[start Material shown]

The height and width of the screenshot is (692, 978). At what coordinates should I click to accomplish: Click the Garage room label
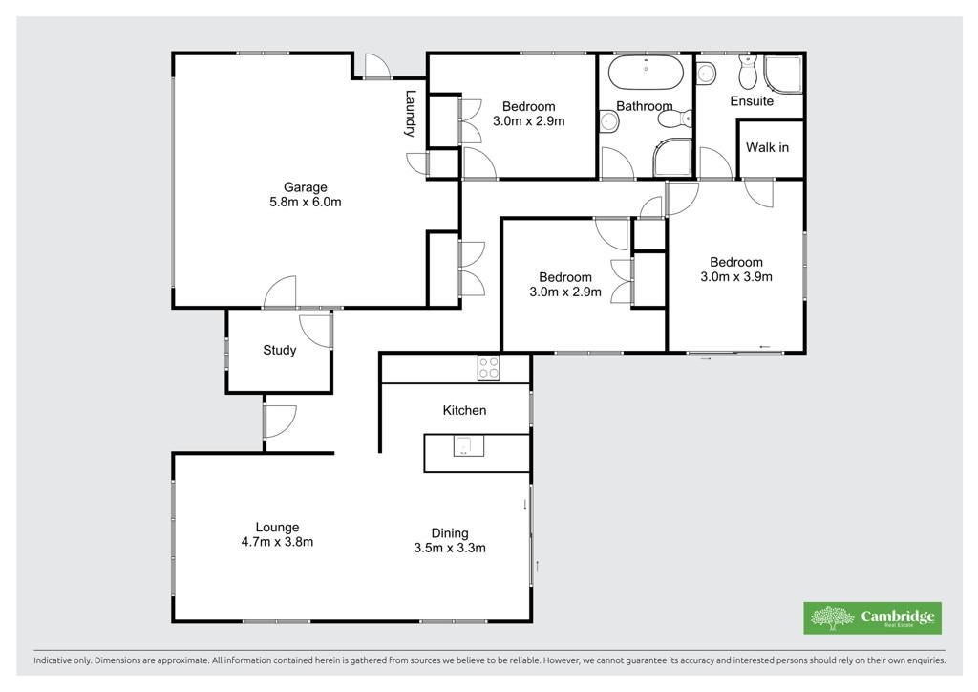pos(305,186)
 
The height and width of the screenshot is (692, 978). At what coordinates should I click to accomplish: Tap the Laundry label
pos(410,114)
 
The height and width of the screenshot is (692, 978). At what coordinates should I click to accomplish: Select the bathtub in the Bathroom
pos(646,73)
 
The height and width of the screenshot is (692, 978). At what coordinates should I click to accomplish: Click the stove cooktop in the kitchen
pos(488,367)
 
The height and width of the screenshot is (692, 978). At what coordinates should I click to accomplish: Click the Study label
pos(280,350)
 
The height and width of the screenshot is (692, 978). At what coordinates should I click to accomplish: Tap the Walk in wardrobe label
pos(767,147)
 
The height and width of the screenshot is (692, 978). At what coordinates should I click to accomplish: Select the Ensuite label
pos(752,100)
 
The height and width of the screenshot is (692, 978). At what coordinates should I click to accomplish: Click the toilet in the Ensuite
pos(747,72)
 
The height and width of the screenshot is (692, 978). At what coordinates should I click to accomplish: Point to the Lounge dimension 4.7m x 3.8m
pos(277,542)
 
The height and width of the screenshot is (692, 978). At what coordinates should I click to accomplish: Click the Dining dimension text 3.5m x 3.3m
pos(450,548)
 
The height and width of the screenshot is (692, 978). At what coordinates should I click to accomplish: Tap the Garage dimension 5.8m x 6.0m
pos(305,202)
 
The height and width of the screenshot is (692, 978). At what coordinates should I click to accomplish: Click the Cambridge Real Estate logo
pos(872,617)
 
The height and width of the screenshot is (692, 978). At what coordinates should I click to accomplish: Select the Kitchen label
pos(464,410)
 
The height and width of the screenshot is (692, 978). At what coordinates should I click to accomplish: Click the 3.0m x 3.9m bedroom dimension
pos(736,276)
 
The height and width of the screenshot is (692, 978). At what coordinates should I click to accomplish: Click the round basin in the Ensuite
pos(706,73)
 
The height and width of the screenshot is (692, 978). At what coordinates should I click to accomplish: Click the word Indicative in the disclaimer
pos(53,660)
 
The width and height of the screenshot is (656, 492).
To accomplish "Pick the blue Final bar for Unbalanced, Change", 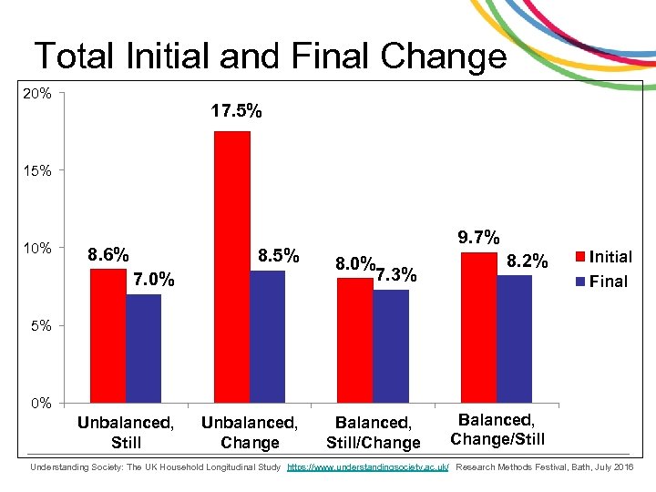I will [267, 336].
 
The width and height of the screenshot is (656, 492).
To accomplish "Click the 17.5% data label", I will [236, 112].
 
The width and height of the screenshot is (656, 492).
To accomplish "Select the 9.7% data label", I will [479, 238].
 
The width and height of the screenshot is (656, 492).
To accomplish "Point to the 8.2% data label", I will [528, 262].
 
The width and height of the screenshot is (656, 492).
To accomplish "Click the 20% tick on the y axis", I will [38, 93].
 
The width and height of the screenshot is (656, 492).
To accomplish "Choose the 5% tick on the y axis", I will [42, 325].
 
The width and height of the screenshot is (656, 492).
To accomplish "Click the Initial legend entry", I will [610, 257].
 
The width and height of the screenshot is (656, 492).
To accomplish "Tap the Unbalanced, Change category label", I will [249, 433].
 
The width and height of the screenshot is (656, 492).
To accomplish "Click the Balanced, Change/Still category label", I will [497, 430].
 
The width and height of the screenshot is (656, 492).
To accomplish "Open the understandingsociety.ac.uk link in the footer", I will [367, 467].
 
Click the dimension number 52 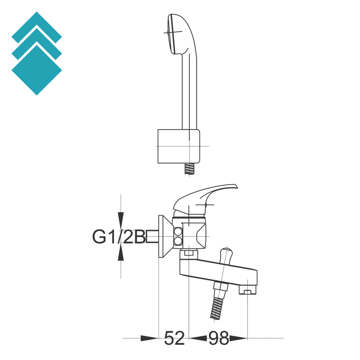tap(174, 338)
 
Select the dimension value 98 tap(218, 338)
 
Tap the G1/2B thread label tap(119, 237)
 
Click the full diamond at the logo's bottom tap(37, 70)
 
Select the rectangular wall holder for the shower tap(179, 146)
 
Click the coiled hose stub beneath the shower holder tap(190, 169)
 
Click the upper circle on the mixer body tap(179, 232)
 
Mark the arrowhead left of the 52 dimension tap(149, 338)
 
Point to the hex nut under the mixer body tap(189, 253)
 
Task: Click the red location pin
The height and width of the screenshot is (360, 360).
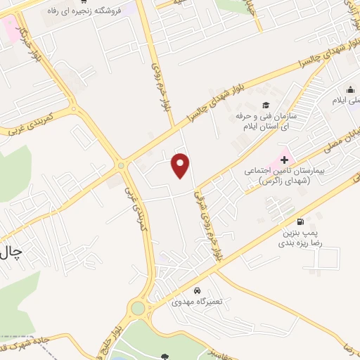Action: pyautogui.click(x=181, y=165)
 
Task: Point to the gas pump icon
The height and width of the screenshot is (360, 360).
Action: pyautogui.click(x=301, y=221)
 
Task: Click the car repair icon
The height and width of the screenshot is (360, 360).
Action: pyautogui.click(x=198, y=290)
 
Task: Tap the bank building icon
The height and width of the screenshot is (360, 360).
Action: pyautogui.click(x=349, y=90)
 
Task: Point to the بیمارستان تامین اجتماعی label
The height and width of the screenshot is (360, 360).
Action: pyautogui.click(x=280, y=171)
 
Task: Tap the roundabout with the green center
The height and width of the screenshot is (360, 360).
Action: pyautogui.click(x=138, y=307)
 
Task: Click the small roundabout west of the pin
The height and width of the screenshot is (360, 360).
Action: pyautogui.click(x=122, y=165)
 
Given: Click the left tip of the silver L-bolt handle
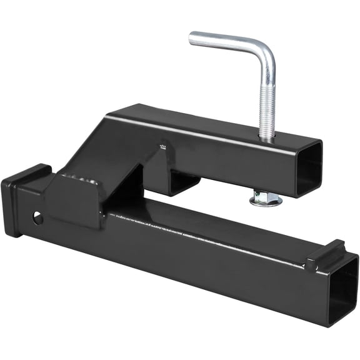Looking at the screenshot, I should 192,39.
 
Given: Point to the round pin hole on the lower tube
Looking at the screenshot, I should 39,218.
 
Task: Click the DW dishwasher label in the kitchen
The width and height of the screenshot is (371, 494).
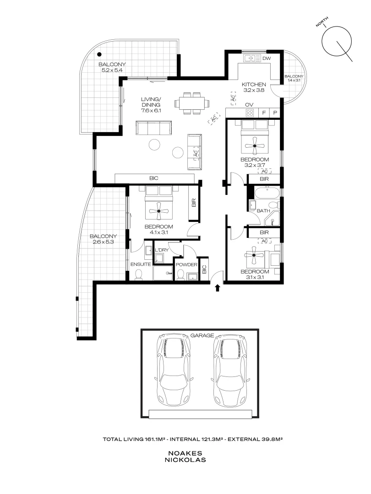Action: [x=267, y=58]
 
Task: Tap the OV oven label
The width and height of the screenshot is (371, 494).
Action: [x=249, y=105]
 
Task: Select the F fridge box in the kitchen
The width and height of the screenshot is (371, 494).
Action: [x=264, y=113]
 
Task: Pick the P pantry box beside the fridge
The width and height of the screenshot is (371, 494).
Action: [x=275, y=113]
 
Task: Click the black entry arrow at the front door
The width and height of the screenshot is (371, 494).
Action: [x=218, y=288]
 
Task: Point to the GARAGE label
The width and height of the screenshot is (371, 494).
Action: [x=202, y=336]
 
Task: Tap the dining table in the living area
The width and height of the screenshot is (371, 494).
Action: [x=192, y=103]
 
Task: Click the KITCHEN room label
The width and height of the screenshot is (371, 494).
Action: [x=254, y=85]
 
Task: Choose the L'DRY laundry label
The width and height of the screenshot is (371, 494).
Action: [x=162, y=250]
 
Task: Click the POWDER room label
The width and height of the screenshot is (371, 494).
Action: [x=186, y=265]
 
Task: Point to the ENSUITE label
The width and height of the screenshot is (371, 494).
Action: [x=141, y=264]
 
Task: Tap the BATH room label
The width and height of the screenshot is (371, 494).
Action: [x=263, y=211]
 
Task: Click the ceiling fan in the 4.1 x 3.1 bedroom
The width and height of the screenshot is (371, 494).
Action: [x=159, y=211]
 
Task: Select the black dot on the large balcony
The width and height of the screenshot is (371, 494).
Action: [x=99, y=54]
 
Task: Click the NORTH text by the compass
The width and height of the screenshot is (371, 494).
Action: [x=322, y=22]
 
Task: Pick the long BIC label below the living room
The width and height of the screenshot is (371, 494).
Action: [x=153, y=178]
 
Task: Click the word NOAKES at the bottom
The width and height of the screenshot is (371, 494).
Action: [x=185, y=453]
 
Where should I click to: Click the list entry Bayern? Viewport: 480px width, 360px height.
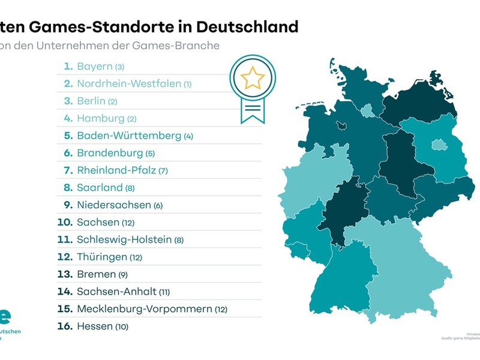(95, 67)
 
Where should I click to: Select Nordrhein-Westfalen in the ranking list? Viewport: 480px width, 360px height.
(128, 84)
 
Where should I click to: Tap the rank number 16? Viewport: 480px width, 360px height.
(65, 326)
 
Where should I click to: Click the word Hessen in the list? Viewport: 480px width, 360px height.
(95, 326)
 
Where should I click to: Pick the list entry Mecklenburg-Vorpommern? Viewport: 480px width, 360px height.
(144, 309)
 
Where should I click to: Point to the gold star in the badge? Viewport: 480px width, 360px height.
(253, 77)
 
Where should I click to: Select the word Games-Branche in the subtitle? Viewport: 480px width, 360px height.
(185, 44)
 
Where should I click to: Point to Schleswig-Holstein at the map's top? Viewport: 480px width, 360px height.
(354, 90)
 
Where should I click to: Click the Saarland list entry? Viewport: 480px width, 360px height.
(100, 188)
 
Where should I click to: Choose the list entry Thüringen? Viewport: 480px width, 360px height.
(102, 257)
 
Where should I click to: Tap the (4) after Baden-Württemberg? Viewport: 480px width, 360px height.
(188, 136)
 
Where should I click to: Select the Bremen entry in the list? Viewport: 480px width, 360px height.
(96, 274)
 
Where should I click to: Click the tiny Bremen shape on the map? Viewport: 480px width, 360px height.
(340, 125)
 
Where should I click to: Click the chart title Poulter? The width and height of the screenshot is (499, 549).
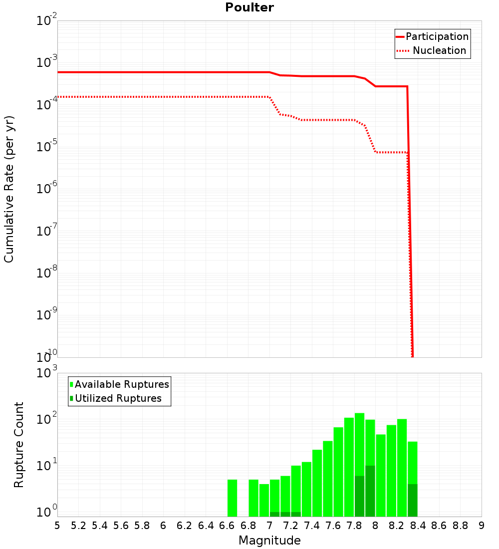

[end Material shown]

→ **Aim of the task**: Find every line above that contains the word "living" and copy each of those lines in full.

→ **Output of the exercise**:
Task: Tap the dining table in the living area
Task: Pick the long BIC label below the living room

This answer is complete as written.